Ron Gilbert, developer of Thimbleweed Park is switching to Linux
27 July 2020 at 7:37 pm UTC Likes: 4

Quoting: CreakAs a game developer in a AAA games company, and although we have our own game engines, I am still not convinced that doing your own game engine is a good thing. Game engines have become beasts, it is not just a matter of graphics, it is also about sound, AI, inputs, physics, animation, data management, etc.. and, on top of that, a whole editor for the game devs and artists to integrate their stuff in the engine. That why it is preferable to talk about "game editor" rather than "game engine". The engine is just a small part of the whole piece.
Yes, I understand that, but you're doing AAA. As I said, for small-scale developers doing a particular style of simple game (I've seen indie point-and-clicks come in at under 300Mb, and there's really not a lot going on in these things; they're rarely even properly realtime), it probably does still make sense. The amount of time you spend wrestling a general-purpose engine/editor into working in your style might as well be spent writing one from scratch. Or almost from scratch. Something like SDL can handle the low-level stuff.

That goes double if you already have one, which is what it sounds like with Gilbert/TT. Sure, there's going to be maintenance required, but again: simple games, simple engine.

QuoteAs a developer, I understand the urge to own and control your own code but, to make a poor analogy, developing your own game editor to make your game is a bit like developing your own Photoshop to create your textures.
Great analogy, actually. If you're doing fixed-palette pixel art, Photoshop is overkill. I don't know if Gilbert does, but in principle it's the same idea: You've already decided that you aren't trying to keep up with modern trends, so as long as your simple in-house tools still work, why change?

Ron Gilbert, developer of Thimbleweed Park is switching to Linux
27 July 2020 at 5:30 pm UTC Likes: 2

Quoting: mylkayeah i know, but his games arent really that complex
i understand it for cyberpunk or other huge open world games, but a pixel style point and click.... i dont know... doesnt seem to by very economically
Look at it from the other side. For someone developing many different styles of game, gaining some knowledge of, and competence in, a general-purpose engine like Godot, Unity, or Unreal makes a lot of sense. But they're jacks of all trades. If you're sticking to one style, the knowledge and control of the codebase a custom engine gives you tends to outweigh the flexibility of a general-purpose one. And because the games aren't that complex, it isn't too hard to do. (It's beyond me, but if you know what you're doing...) I've seen single-person studios making point-and-click adventures in their own engines.

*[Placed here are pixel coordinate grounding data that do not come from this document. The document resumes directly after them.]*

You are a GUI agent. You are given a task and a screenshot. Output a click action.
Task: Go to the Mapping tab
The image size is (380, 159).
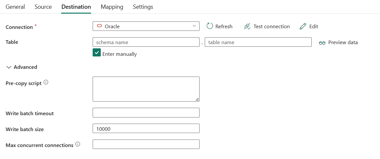tap(112, 7)
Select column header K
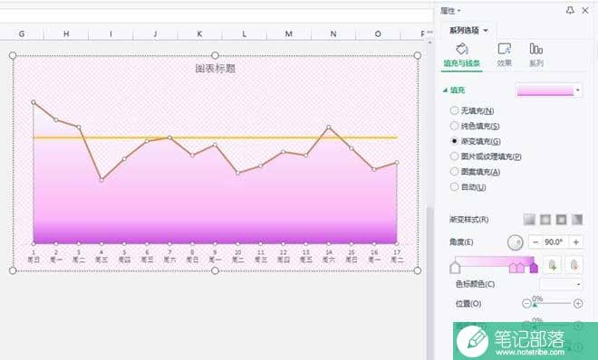 coord(199,33)
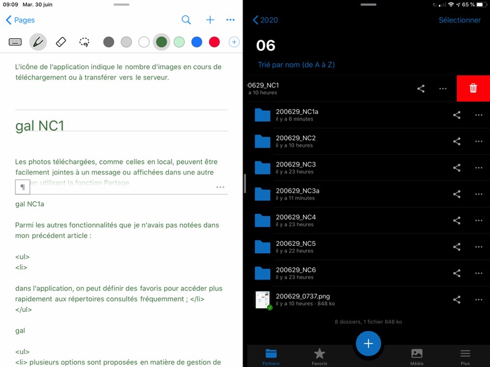This screenshot has height=367, width=490.
Task: Change sort order Trié par nom
Action: pyautogui.click(x=296, y=65)
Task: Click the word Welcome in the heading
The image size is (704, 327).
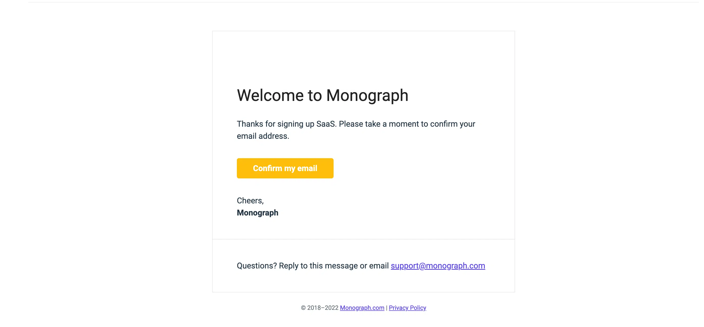Action: click(270, 95)
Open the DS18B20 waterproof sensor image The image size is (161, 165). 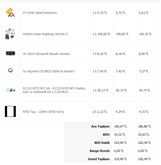tap(10, 71)
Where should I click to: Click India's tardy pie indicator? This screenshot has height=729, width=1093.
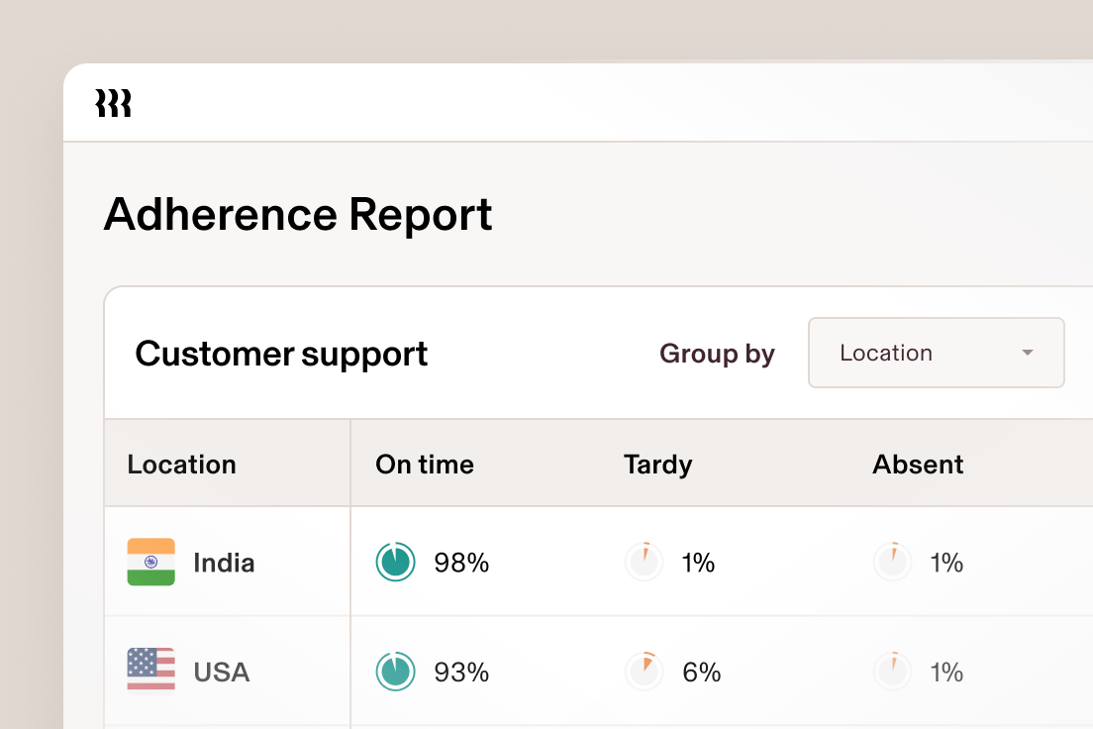point(644,563)
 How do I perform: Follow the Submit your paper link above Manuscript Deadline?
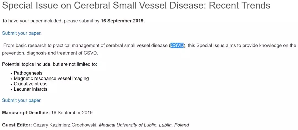point(22,100)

What play button have you been clicking on lately?
26 July 2020 at 1:45 pm UTC Likes: 1

I just discovered the Sodium optimization mod for Minecraft. Holy moly... 32-block chunk draw distance, with ludicrous framerates. Pity it doesn't support shaders, though. But in the process I also discovered the Fabric modloader, and re-discovered Xaero's minimap. So that was fun. I'd forgotten how useful the custom waypoints were in that thing. I'm not heavily into modding - I hate it when an update breaks everything - but I do like graphical tweaks and little quality-of-life things like the minimap.

On that note, I also finally got Content Manager working for Assetto Corsa. Kinda. You have to start it in what I assume is a “safe mode”, which I also assume is why the custom shaders patch doesn't work (it might be a WINE problem, but that sort of thing is usually okay with DXVK). Which means that the Sol dynamic weather mod won't work properly either. Oh, well. Better than nothing. At least it starts a bit faster than the stock launcher.

And that's about it. Has it really been a week? (Well, no... but you know what I mean. ) In Elite: Dangerous, I used my shiny new 50ly Asp to travel to the Witch Head Nebula - because I can - but I haven't really done anything there.

Ooh, actually, now that I think about it... this Medieval Fantasy City Generator is on, so technically that makes it a game, right? I wasted a good few hours messing with that and some of the dev's other projects.